Müsüslü Military Unit (Müsüslü Hərbi Dəstəsi) the national military unit and subdivisions that took up positions in June 1918 near the Müsüslü station against the forces of the I Caucasian Red Corps, which consisted of the Dashnak-Bolshevik groups of the Baksovnarkom, which were moving towards Ganja to liquidate the Azerbaijan Democratic Republic.

== Creation ==
They were based on Azerbaijani units and subdivisions created as part of the Muslim Corps. While the attack of the Dashnak-Bolshevik groups on Ganja was intensifying, the chief of staff of the Caucasian Islamic Army Nazim bey arrived at the Müsüslü station on June 14, 1918, and took personal command of the national units and subdivisions located here. On June 27, 1918, Nazim bey was called to Ganja. The military units and subdivisions near Müsüslü were united under a single command and were named the Müsüslü Detachment. By order of the commander of the Caucasian Islamic Army, Lieutenant Colonel Habib Bey Salimov was appointed commander of this detachment. The detachment included the following Azerbaijani units and subunits:
- I and II companies of the 1st Tatar cavalry regiment
- II company of the 2nd Cavalry unit
- Garayazin cavalry-land forces and foot unit
- Machine gun company
- Armored train
- Field artillery battery
- Telegraph platoon
- Goychay soldier company

== Battles ==

A detachment consisting of the 1st brigade of the 1st Caucasian red Dashnak-Bolshevik corps and the personnel of the instruction school was created against the Müsüslü detachment.
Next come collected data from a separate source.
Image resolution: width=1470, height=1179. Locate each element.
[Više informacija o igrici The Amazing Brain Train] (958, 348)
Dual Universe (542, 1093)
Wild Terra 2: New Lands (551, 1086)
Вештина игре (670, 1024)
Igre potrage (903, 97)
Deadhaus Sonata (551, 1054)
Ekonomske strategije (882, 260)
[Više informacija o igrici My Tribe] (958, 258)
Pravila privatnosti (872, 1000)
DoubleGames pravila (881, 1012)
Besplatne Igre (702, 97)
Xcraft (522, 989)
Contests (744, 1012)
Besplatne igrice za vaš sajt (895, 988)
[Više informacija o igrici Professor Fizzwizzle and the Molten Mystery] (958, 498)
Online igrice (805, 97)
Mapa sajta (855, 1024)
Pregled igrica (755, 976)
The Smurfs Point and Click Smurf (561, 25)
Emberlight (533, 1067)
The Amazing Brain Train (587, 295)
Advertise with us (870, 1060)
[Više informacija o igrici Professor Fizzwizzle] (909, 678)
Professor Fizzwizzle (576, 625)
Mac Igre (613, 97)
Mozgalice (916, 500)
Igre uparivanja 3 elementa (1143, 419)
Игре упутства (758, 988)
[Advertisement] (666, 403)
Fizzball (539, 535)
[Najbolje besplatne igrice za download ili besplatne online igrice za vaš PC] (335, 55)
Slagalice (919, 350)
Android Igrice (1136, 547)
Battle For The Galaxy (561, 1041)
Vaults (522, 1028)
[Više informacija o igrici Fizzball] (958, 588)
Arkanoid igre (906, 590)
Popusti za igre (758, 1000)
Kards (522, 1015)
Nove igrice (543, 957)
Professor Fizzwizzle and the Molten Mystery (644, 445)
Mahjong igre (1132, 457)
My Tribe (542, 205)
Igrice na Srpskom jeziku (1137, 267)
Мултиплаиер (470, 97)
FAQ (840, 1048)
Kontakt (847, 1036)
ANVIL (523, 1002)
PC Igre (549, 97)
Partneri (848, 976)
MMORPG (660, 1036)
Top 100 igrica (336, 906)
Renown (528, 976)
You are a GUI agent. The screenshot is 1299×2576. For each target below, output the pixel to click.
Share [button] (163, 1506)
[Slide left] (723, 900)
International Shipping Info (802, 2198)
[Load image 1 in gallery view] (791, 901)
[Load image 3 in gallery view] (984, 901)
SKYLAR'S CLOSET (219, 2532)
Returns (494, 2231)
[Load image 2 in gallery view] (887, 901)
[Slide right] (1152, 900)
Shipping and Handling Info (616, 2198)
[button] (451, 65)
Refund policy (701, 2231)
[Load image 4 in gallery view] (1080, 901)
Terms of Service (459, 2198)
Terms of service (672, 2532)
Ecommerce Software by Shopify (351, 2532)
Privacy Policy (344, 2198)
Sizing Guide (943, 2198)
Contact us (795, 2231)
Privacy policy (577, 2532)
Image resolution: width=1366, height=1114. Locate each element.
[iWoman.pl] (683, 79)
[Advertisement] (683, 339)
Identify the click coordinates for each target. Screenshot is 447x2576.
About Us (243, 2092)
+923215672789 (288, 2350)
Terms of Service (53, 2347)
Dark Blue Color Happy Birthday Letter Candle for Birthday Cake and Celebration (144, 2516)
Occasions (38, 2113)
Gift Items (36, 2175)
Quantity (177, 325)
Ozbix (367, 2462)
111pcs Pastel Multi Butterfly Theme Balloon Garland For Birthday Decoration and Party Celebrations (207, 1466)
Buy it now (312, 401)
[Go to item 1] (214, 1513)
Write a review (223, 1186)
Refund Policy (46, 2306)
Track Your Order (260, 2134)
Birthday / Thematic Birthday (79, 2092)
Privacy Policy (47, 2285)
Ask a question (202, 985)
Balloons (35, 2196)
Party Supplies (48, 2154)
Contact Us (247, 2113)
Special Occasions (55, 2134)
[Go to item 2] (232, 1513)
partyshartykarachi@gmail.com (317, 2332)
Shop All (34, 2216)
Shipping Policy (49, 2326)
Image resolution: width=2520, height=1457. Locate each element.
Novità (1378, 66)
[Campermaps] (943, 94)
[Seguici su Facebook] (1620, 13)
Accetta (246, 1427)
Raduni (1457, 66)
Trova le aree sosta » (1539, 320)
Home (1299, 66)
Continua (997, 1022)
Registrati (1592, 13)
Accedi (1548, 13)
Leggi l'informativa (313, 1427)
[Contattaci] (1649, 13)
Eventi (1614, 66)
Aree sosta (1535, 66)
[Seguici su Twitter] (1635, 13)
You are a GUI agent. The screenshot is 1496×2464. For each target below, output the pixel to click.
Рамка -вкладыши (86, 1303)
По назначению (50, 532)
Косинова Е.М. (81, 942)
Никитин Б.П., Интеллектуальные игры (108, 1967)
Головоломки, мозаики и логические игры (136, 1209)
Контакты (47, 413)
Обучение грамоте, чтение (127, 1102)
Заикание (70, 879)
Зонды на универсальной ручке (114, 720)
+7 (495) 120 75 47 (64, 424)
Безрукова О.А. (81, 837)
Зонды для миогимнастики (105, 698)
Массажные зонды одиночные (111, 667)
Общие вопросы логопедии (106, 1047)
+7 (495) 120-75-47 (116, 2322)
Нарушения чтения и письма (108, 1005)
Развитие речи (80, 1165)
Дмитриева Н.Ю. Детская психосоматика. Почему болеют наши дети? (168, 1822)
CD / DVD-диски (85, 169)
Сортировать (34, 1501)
The Bolsheviks also had an armored train.

On July 2, 1918, the detachment of L. Bicherakhov was also involved against the Müsüslü detachment, to which the command of the front was transferred. The Müsüslü detachment took part in 3 battles: June 18–29 on the Müsüslü-Garamaryam line, July 5-10 near Kurdamir, and July 12-14 near Karrar station. Depending on the mashstab of the battles, the detachment was strengthened both by the Ottoman Armed Forces and by volunteer Azerbaijani detachments. For example, during the Kurdamir battles, on the orders of Nuri Pasha, detachments located in Agdash and Khaldan, as well as a Qazax detachment, consisting of 350 unarmed fighters, were added to the Müsüslü detachment.

On July 16, 1918, the Southern group was created on the basis of the Müsüslü detachment, and the Müsüslü detachment was disbanded.